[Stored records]
####################

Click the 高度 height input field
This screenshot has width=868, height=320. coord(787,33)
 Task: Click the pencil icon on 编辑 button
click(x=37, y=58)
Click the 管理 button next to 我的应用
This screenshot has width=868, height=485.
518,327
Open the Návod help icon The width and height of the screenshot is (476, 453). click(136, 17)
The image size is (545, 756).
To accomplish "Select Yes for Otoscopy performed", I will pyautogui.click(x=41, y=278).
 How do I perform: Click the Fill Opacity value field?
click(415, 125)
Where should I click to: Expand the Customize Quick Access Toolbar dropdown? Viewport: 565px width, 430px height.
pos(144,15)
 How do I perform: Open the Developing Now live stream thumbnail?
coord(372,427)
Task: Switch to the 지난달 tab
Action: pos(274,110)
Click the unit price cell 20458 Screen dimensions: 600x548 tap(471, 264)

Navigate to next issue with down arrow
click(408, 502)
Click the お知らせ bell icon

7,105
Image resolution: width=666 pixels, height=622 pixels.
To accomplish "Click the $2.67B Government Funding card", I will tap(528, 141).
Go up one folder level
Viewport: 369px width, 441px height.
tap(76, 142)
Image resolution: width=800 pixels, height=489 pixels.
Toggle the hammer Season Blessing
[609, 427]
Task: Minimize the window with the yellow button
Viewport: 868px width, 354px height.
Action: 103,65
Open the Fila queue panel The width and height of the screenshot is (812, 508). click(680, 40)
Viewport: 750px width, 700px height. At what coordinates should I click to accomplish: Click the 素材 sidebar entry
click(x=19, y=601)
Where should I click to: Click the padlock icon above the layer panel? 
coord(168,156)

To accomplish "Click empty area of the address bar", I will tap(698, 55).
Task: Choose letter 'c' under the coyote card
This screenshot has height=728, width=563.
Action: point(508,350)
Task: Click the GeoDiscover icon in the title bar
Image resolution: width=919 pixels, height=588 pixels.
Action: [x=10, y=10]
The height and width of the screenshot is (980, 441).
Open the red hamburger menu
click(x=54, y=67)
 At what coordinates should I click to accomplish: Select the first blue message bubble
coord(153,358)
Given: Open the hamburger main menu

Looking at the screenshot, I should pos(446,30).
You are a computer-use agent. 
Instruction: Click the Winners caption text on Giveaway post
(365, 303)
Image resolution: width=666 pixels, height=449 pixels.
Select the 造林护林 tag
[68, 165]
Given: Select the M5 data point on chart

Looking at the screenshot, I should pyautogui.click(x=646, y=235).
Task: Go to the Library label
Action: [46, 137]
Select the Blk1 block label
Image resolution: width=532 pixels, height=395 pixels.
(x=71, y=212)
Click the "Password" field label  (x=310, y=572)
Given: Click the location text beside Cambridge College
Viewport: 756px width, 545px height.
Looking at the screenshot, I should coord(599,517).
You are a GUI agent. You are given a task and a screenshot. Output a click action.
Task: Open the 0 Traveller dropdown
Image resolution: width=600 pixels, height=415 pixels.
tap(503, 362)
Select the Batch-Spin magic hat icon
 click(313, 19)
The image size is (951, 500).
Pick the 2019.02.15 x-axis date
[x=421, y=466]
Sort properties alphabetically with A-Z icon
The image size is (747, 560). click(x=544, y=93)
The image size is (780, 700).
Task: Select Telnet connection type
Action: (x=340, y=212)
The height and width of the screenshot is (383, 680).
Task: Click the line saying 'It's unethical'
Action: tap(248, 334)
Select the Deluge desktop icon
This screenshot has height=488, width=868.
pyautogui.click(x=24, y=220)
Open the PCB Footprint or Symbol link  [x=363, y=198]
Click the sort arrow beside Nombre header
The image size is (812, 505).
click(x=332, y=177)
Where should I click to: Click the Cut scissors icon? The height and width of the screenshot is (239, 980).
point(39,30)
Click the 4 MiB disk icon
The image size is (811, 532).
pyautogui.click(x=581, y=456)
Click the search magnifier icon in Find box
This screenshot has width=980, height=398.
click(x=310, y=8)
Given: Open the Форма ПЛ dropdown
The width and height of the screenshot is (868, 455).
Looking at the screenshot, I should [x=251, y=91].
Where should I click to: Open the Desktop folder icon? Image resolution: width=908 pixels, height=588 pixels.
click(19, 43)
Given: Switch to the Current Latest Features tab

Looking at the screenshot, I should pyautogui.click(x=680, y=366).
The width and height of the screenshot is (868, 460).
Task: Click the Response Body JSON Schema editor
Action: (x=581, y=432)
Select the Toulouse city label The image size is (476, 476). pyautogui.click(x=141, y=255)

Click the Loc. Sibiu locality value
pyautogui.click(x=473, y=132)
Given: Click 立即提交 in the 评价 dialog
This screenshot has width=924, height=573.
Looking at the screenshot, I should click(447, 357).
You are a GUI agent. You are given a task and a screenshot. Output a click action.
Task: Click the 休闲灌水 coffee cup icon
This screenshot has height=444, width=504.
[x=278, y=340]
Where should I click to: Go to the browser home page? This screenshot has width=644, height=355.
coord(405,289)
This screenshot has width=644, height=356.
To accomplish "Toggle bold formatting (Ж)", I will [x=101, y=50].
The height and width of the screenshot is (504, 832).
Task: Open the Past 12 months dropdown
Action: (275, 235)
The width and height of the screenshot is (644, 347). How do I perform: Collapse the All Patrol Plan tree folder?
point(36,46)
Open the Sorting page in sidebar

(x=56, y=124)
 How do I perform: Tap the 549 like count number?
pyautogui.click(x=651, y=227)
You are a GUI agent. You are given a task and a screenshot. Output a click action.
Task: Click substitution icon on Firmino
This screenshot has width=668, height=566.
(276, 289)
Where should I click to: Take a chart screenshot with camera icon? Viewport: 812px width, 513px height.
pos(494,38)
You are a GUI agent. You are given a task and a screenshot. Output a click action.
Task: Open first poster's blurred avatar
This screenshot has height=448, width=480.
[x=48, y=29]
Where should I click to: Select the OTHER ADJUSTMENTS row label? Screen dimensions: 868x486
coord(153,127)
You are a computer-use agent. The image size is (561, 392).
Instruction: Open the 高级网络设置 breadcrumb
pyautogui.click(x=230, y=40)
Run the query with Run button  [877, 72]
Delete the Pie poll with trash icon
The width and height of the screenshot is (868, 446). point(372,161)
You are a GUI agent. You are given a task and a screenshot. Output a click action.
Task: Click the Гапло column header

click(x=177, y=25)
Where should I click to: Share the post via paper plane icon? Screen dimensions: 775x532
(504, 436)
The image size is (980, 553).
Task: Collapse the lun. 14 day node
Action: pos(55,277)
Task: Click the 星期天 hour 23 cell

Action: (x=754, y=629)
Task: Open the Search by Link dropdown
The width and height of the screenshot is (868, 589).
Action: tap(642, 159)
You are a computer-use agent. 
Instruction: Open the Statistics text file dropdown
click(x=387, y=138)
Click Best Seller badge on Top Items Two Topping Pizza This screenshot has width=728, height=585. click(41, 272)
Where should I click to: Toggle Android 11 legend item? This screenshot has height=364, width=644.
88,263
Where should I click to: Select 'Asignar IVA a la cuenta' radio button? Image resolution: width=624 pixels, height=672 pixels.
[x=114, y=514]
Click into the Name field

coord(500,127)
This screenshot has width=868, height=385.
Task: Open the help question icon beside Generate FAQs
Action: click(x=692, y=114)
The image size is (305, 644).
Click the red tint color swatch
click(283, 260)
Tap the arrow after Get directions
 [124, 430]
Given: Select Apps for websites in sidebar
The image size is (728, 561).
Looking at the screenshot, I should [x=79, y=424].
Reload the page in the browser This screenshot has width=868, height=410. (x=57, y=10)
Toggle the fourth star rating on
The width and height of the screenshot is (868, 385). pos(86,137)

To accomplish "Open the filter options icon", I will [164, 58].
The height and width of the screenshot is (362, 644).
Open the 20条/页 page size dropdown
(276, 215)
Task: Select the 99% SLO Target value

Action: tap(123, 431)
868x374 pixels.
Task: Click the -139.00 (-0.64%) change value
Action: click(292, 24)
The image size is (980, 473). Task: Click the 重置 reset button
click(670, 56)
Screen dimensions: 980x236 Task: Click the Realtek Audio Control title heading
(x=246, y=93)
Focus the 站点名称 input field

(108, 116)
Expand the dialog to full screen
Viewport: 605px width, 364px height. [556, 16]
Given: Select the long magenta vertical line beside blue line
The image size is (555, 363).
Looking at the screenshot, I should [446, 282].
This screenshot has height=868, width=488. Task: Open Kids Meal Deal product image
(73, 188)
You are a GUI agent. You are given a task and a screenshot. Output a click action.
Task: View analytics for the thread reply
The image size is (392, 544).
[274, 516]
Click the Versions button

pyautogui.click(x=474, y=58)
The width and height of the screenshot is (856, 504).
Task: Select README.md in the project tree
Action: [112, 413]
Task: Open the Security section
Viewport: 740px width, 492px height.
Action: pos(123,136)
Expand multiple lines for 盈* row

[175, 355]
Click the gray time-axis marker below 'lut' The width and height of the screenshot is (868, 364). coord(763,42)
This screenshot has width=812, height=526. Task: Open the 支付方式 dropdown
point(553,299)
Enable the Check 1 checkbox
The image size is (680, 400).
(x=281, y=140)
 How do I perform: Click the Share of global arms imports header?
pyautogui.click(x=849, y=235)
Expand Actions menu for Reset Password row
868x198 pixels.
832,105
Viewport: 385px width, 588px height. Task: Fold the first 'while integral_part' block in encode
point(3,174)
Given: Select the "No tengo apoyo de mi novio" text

####################

Which lines run from the one holding "Given: Switch to" through the one holding "Given: Click 立即提交 in the 评价 dialog" in the records above? Repeat them exactly, both included, and nothing more.

▸ Answer section
Given: Switch to the Current Latest Features tab

Looking at the screenshot, I should pyautogui.click(x=680, y=366).
The width and height of the screenshot is (868, 460).
Task: Click the Response Body JSON Schema editor
Action: (x=581, y=432)
Select the Toulouse city label The image size is (476, 476). pyautogui.click(x=141, y=255)

Click the Loc. Sibiu locality value
pyautogui.click(x=473, y=132)
Given: Click 立即提交 in the 评价 dialog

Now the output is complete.